TASK DESCRIPTION >> Repeat the records word for word.

EXERCISE INPUTS >>

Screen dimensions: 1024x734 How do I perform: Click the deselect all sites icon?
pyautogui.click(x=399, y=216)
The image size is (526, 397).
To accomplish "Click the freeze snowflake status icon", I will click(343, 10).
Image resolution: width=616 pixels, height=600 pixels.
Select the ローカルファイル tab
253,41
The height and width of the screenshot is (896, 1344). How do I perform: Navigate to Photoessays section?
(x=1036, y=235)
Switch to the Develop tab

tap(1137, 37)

FINISHED EXERCISE >>
Screen dimensions: 1024x734 How do I perform: Click the deselect all sites icon?
pyautogui.click(x=399, y=216)
The image size is (526, 397).
To accomplish "Click the freeze snowflake status icon", I will click(343, 10).
Image resolution: width=616 pixels, height=600 pixels.
Select the ローカルファイル tab
253,41
The height and width of the screenshot is (896, 1344). How do I perform: Navigate to Photoessays section?
(x=1036, y=235)
Switch to the Develop tab

tap(1137, 37)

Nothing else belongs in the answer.